In this article we will point out comparisons between the Marocchino and Pentium pro who’s architecture can be seen in the below diagram.
The Marocchino implements the Tomasulo algorithm in a CPU that can be synthesized and run on an FPGA. Let’s dive into the implementation by breaking down the building blocks used in Tomasulo’s algorithm and how they have been implemented in Marocchino.
Tomasulo Building blocks
Besides the basic CPU modules like Instruction Fetch, Decode and Register File, the building blocks that are used in the Tomasulo algorithm are as follows:
- Reservation Station - A queue where decoded instructions are placed before they can be executed. Instructions are placed in the queue with their decoded operation and available arguments. If any arguments are not available the reservation station will wait until the arguments are available before executing.
- Execution Units - The execution units include the Arithmetic Logic Unit (ALU), Memory Load/Store Unit or FPU is responsible for performing the instruction operation.
- Re-order Buffer (ROB) - A ring buffer which manages the order in which instructions are retired. In Marocchino the implementation is slightly simplified and called the Order Control Buffer (OCB).
- Instruction Ids - As an instruction is queued into the ROB, or OCB in Marocchino
it is assigned an Instruction Id which is used to track the instruction in different
components in Marocchino code this is called the
extaddr
. - Register Allocation Table (RAT) - A table used for data hazard resolution. The RAT table has one cell per OpenRISC general purpose register, 32 entries. Each RAT cell indicates if a register is busy being produced by a queued instruction and which instruction will produce it.
- Common Data Bus - Execution units present their result to all reservation stations along with the register file.

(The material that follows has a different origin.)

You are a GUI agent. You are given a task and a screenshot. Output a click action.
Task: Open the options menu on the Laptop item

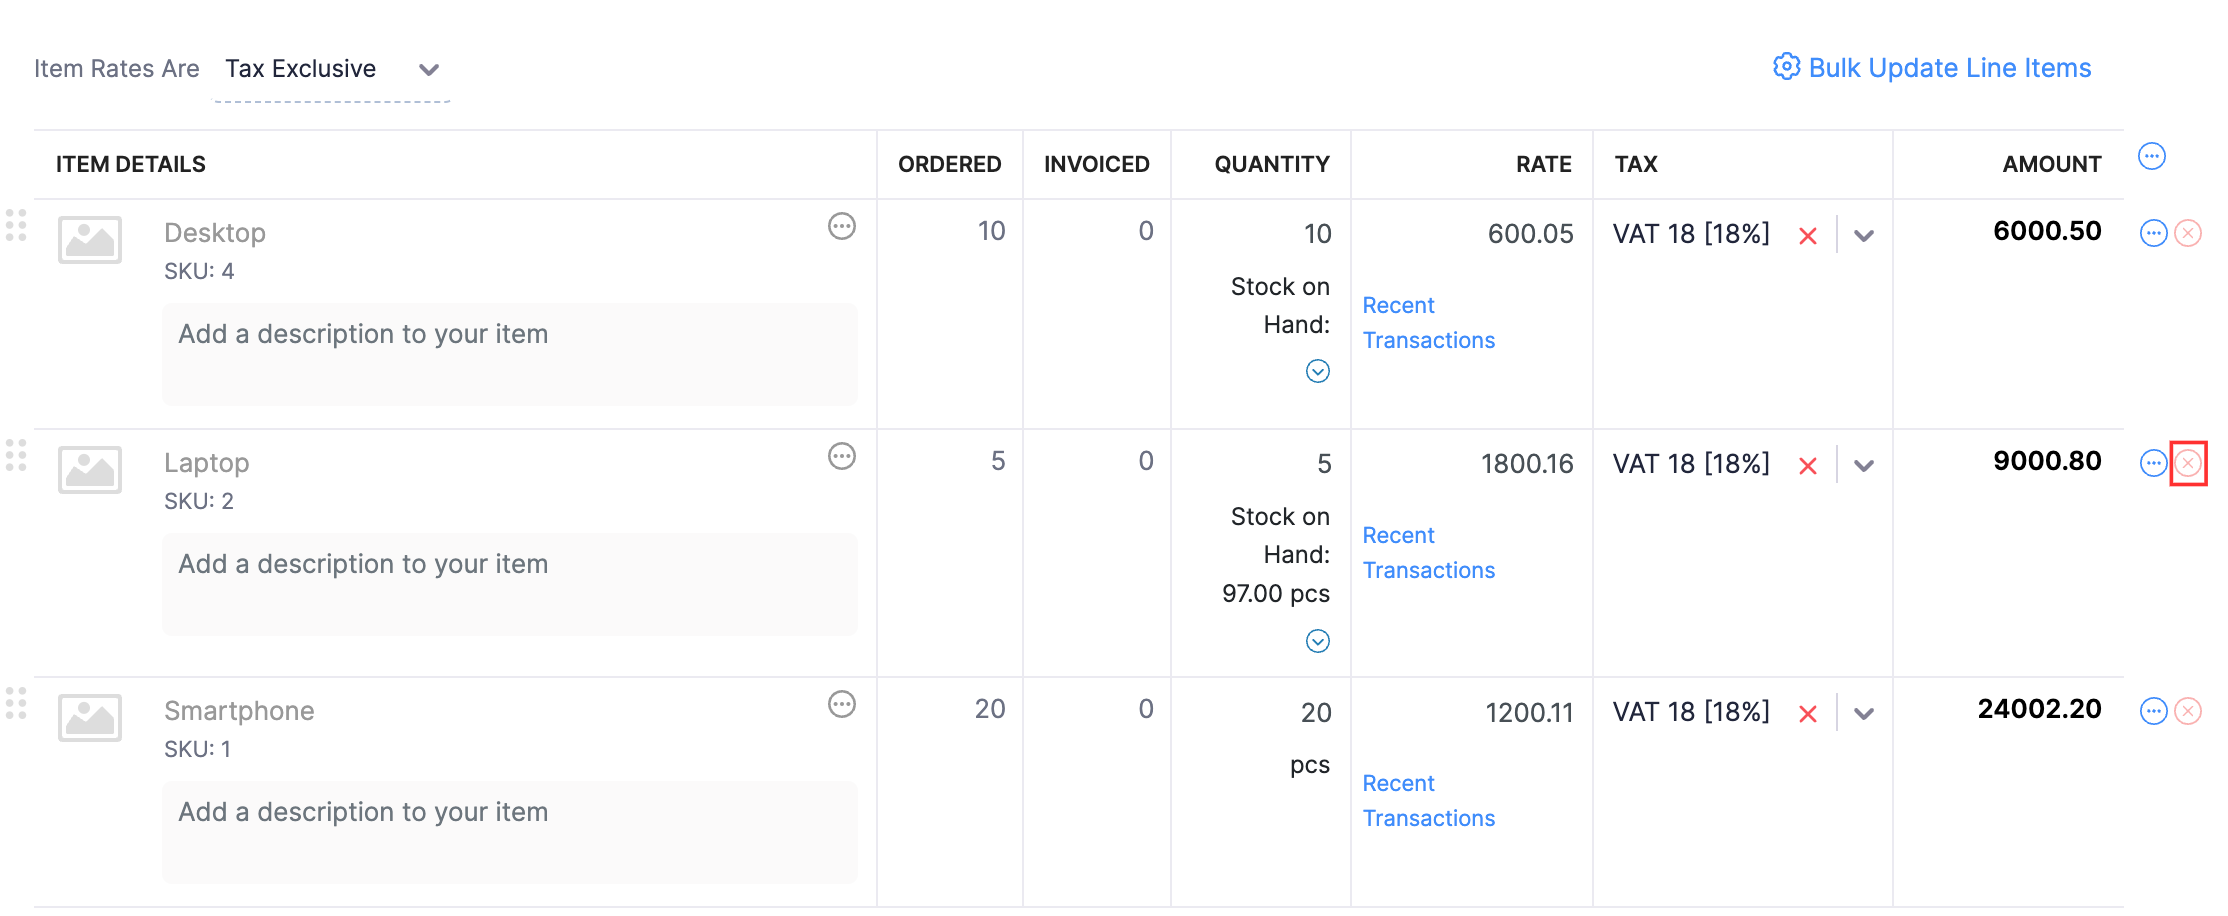click(x=842, y=457)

Writing to the reservation station provides immediate resolution of data hazards. The link between execution units, reservation stations and register file is referred to as the common data bus.
The below diagram shows how these components are arranged in the Marocchino processor.
Resolving Data Hazards
As mentioned above the goal of a pipelined architecture is to retire one instruction per clock cycle. Pipelining helps achieve this by splitting an instruction into pipeline stages i.e. Fetch, Decode, Execute, Load/Store and Register Write Back. If one instruction depends on the results produced by a previous instruction will be a problem as register write back of the previous instruction may not complete before registers are read during the Decode phase of a instruction. This and other types of dependencies between pipeline stages are called hazards, and they must be avoided.
The Tomasulo algorithm with its Reservation Stations, Register Allocation Tables and other building blocks try to avoid hazards causing pipeline stalls. Let’s look at a simple example to see how this is done.
- instruction 1 -
b = a * 2
- instruction 2 -
x = a + b
- instruction 3 -
y = x / y
Here we can see that instruction 2
depends on instruction 1
as the addition
of a + b
cannot be performed until b
is produced by instruction 1
.
Let’s assume that instruction 1
is currently executing on the MULTIPLY
unit.
The CPU decodes instruction 2
, instead of detecting a data hazard and stalling
the pipeline instruction 2
will be placed in the reservation station of the
ADD
execution unit. The RAT indicates that b
is busy and being produced by
insruction 1
. This means instruction 2
cannot execute right away. Next, we
can look at instruction 3
and place it onto the reservation station of the
DIVIDE
execution unit. As instruction 3
has no hazards for x
and y
it
can proceed directly to execution, even before instruction 2
is ready for
execution.
Note, if a required reservation station is full the pipeline will stall.
Register Renaming
As mentioned above, execution units will present their output onto the common
data bus wrbk_result
and the data will be written into reservation stations.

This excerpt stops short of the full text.